Despite the emotional turmoil that defined much of my time in college as a result of my desperate grasps for some semblance of love, I wouldn’t change a thing. While I might not have balanced atop a parking garage ledge, I submitted myself to a vicious game of emotional hopscotch, feeling like I was moving forward yet ultimately always moving backward. My sexual escapades were often my way of trying to unconsciously process and work through my insecurities. Even if I was being mistreated—emotionally, physically, verbally—my insecurities forced me into an “it’s okay because he still thinks I’m pretty and that’s what counts” mindset. It didn’t matter to me that my standards for common decency were at rock bottom, because I was getting the validation my insecurities so desperately needed in order to be sustained. By focusing solely on the attention I was receiving from others, I neglected to pay attention to myself. A Band-Aid can’t mend a gaping wound, but I spent a very long time trying to slap one on anyway, hoping a temporary solution would both contain and heal a deep-seated infection.
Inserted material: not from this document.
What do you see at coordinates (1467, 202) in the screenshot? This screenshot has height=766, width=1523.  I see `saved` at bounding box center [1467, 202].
Perhaps most importantly and positively, all of this gave way to the acquisition of a very critical new skill: the ability to clearly recognize when I was actually being treated well. The first time I was shown genuine respect, kindness, and eventually love from a guy was a beautiful and painfully poignant moment for me—I was overwhelmed with happiness at finding someone who valued me in the ways I wanted to be valued. At the same time, though, my dismally low standards, utter disregard for self-care, and irrational thinking were finally laid bare to me. Yet I continue to believe that every hurtful relationship or moment shapes us deeply, contributing to the larger experience of life as an opportunity to learn and grow. True, seeking validation from others may indicate a certain level of insecurity—but it’s not all that bad. Strangely, it’s the times we face destructive heartbreak, the times we’re dealt a devastating blow to our self-worth, that reinvigorate our spirits the most. Slowly, naturally, beautifully, peacefully, we learn to fall in love with ourselves once more.